- Episode no.: Season 26 Episode 5
- Directed by: Trey Parker
- Written by: Trey Parker
- Production code: 2605
- Original air date: March 22, 2023

Episode chronology
| ← Previous "Deep Learning" | Next → "Spring Break" |
- South Park season 26

= DikinBaus Hot Dogs =

"DikinBaus Hot Dogs" is the fifth episode of the twenty-sixth season of the American animated television series South Park, and the 324th episode of the series overall. It premiered on March 22, 2023. The episode's plot focuses on Eric Cartman's plans to renovate and open a historic restaurant in Colorado, after he is jealously spurred to do so from the paycheck Butters Stotch earns at his new ice cream parlor job. The episode was inspired by Parker's and Stone's 2021 purchase and renovation of Casa Bonita.

==Plot==
When fourth-grader Butters Stotch shows his friends the paycheck he earned at his new ice cream parlor job, a jealous Eric Cartman is spurred to get a job at the same shop. After a few hours there, in which he displays a poor work ethic, he decides he does not want to work for a business owner to profit from his labor. He quits and convinces Butters to allocate a portion of his salary to him and Kenny McCormick so they can renovate the old hot dog stand that Cartman and his mother Liane were forced to move into when she quit her job for him in "City People".

Butters is angered, however, by the delays caused by Cartman and Kenny's laziness. Their decisions are restricted to things like giving the stand the gag name DikinBaus (as a play on the phrase "dick and balls") and ordering amusement rides built on site, which Liane disapproves of, and which drains Butters' bank account without his permission. Enraged at this, and at Cartman's excuses for his failure to hire a staff, Butters single-handedly opens the restaurant as its sole employee.

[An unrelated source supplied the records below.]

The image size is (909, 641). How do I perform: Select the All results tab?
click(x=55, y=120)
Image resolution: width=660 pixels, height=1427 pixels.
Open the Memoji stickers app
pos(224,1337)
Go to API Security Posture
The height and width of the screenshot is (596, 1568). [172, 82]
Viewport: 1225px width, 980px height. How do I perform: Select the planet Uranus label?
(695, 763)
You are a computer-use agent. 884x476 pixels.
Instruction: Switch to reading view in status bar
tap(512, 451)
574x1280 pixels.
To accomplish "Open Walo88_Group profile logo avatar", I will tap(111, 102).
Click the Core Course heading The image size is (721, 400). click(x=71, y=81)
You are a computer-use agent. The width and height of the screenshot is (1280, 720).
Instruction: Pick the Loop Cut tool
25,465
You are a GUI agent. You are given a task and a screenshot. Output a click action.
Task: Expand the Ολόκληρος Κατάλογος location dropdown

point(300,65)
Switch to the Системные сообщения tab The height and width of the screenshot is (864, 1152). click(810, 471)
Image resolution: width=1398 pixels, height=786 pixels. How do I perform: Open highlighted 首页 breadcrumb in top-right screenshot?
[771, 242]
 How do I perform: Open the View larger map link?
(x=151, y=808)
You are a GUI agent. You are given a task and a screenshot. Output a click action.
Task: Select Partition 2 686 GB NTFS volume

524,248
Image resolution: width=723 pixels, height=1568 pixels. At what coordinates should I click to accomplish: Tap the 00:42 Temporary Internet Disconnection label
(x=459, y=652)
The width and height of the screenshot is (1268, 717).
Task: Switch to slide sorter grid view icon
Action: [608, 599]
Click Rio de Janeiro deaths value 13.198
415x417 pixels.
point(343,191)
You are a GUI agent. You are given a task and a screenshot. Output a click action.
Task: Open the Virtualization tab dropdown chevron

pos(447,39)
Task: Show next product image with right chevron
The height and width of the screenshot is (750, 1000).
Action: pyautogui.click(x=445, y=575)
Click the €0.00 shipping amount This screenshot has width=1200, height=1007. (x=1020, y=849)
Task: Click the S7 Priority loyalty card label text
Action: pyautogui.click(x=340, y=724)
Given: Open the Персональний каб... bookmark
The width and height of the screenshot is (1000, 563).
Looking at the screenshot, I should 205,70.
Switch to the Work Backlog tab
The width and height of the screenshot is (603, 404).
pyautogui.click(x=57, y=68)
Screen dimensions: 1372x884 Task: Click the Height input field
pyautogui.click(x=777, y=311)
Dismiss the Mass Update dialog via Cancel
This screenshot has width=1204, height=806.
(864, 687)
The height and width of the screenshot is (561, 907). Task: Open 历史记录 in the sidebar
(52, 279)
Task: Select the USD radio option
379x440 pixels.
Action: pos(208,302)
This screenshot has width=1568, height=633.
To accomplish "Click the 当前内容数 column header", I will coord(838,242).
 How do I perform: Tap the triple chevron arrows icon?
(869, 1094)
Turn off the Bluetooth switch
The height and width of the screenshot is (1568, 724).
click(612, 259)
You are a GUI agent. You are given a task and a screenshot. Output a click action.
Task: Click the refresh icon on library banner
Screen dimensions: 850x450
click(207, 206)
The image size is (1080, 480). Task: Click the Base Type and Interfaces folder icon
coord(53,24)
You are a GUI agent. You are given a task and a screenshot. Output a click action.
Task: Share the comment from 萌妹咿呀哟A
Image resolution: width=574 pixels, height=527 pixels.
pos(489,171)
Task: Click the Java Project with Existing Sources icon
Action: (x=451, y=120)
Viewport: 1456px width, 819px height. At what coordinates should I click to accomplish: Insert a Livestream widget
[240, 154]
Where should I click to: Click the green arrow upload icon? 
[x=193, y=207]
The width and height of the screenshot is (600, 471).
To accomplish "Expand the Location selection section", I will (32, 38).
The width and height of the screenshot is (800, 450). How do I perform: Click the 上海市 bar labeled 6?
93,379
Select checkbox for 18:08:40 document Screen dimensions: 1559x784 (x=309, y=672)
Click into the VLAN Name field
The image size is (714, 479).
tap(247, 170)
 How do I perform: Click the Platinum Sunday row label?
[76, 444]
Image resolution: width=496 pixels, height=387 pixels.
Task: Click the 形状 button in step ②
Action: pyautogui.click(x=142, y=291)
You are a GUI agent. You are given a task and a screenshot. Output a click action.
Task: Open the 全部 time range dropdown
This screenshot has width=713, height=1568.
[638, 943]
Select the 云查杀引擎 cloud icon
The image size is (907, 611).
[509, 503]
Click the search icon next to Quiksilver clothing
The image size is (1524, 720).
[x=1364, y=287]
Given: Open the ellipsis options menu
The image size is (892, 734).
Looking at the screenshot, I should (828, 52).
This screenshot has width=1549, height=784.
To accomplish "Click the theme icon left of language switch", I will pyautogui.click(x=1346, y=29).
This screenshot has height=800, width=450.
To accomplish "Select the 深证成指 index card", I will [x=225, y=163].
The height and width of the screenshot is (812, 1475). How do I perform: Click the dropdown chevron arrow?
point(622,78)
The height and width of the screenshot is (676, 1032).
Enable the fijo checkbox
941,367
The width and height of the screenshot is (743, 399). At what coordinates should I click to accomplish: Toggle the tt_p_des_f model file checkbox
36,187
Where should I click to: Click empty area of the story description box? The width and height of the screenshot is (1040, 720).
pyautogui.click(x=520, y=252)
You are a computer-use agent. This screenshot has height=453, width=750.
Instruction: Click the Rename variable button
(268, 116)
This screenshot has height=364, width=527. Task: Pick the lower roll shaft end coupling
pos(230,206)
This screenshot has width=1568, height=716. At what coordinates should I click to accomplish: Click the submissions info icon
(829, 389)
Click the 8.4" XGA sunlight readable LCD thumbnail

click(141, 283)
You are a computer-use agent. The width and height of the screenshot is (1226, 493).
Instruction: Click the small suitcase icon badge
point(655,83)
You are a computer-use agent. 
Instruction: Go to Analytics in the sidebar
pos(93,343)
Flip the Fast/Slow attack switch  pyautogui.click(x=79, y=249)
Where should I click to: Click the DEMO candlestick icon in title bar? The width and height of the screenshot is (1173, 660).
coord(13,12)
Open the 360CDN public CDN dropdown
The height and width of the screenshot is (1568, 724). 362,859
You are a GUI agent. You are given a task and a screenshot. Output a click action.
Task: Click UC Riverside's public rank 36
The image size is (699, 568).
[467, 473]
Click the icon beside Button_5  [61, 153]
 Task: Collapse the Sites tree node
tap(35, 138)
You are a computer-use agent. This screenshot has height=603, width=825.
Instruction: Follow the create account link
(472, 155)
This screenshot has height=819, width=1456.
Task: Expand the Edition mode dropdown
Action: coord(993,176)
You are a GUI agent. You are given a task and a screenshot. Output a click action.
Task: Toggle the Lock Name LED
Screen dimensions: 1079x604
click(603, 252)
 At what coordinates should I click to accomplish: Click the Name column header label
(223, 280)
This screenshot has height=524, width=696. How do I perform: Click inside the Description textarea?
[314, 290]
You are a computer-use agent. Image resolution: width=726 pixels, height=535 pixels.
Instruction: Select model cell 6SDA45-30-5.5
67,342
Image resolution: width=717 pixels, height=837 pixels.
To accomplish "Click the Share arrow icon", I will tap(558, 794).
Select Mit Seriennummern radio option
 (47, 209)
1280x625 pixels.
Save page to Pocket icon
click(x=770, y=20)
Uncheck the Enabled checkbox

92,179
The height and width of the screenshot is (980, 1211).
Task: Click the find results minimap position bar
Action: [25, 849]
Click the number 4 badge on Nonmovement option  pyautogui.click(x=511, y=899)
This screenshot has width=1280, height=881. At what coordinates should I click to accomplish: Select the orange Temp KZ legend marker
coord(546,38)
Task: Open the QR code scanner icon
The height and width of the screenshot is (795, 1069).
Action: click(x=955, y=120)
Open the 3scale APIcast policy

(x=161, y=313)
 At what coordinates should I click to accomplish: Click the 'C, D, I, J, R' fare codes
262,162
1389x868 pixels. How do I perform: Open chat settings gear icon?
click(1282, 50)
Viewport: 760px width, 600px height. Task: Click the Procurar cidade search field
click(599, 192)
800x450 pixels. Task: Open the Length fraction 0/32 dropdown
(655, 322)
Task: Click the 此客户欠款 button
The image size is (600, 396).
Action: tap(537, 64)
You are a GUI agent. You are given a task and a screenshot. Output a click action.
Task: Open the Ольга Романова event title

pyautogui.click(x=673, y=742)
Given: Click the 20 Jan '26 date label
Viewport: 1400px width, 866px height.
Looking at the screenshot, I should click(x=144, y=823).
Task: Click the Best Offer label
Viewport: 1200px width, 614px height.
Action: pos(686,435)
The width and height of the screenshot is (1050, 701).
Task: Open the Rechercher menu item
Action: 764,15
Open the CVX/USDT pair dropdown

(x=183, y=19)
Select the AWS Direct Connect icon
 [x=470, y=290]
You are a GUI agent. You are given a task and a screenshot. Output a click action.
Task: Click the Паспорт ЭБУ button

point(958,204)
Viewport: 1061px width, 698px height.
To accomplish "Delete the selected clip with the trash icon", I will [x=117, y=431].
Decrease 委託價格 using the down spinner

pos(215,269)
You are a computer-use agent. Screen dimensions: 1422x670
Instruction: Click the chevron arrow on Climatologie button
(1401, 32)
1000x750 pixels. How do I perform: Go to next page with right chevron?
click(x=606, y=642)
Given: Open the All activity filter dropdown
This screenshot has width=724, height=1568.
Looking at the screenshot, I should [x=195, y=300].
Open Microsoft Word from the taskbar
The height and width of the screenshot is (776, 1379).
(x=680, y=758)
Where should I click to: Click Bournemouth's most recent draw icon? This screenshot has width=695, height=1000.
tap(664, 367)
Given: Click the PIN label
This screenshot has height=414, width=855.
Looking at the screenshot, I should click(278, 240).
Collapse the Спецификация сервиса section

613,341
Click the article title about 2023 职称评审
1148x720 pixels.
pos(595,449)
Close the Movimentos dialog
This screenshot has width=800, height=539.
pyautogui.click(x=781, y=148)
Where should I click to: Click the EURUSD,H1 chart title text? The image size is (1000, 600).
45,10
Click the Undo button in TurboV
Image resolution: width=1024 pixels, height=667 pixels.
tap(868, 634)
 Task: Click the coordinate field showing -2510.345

The hot dog stand is successful, and Butters gets his investment back from the bank. When the banker suggests he expand, Butters says all he wanted to do was to be an ice cream parlor employee, so he found overseas investors to buy the restaurant. Since the location is occupied by the Cartmans, the investors agree to buy back their old home. As Liane drags Cartman out of the diner and back to their old house, he screams and cries in protest, "I want DikinBaus! I want my DikinBaus!"

==Production==
This episode was originally titled "DiKimble's Hot Dogs", but the title was changed. It features a rare appearance of Kenny McCormick being seen without his hooded jacket on and with his face exposed. The restoration of the hot dog restaurant in the episode was based on Stone and Parker's abandoned idea to save the real-life Coney Island Hot Dog Stand in Bailey, Colorado.

==Reception==
John Schwarz of Bubbleblabber rated the episode a 7.5 out of 10, stating in his review that the episode "factors in an interesting vantage point of what's going on today with the working middle class. Entitlement for doing nothing is running rampant, new technologies are starting to automate a number of jobs anyway, and costs of living are skyrocketing. Add in the fact all of the shenanigans that the regional banking sector has been experiencing the last week or so, and there probably could have been a whole lot more for the producers to talk about here."

Max Nocerino, writing for The Future of the Force, gave the episode an "A+" rating, stating in his review: "...think back to when Cartman bought an amusement park. Or froze himself so he could get the Nintendo Wii faster. It doesn't pan out for this spoiled, insufferable brat and he is 'rewarded' with the very thing he originally wanted ... I loved this episode. It was funny with an engaging plot and had classic South Park epithets. I also like how it shined a flashlight on the work ethic of the current generation of society. Yes, South Park is ridiculous and exaggerated but, at its core, they aren't 100% wrong."

Brandon Zachary, writing for Comic Book Resources, praised the episode's conclusion as "exactly the kind of emphatic victory Butters deserves to earn" over Cartman that helped improve the series. Zachary noted that Butters' "good work ethic and mind for business show his genuine potential coming through", which he felt made Cartman's defeat funnier, a comeuppance that Zachary felt had "been a long time coming in South Park. Multiple episodes have shown him resisting Cartman's efforts to make him a worse person, and his general struggle to maintain his own sense of innocence...'DikinBaus Hot Dogs' proves that even in the often cynical world of South Park, it's possible to maintain a sense of simple ethics without letting someone like Cartman win. Furthermore, it opens up the doors for Butters in Season 27 and beyond, because he's no longer being defined by his toxic relationship with Cartman."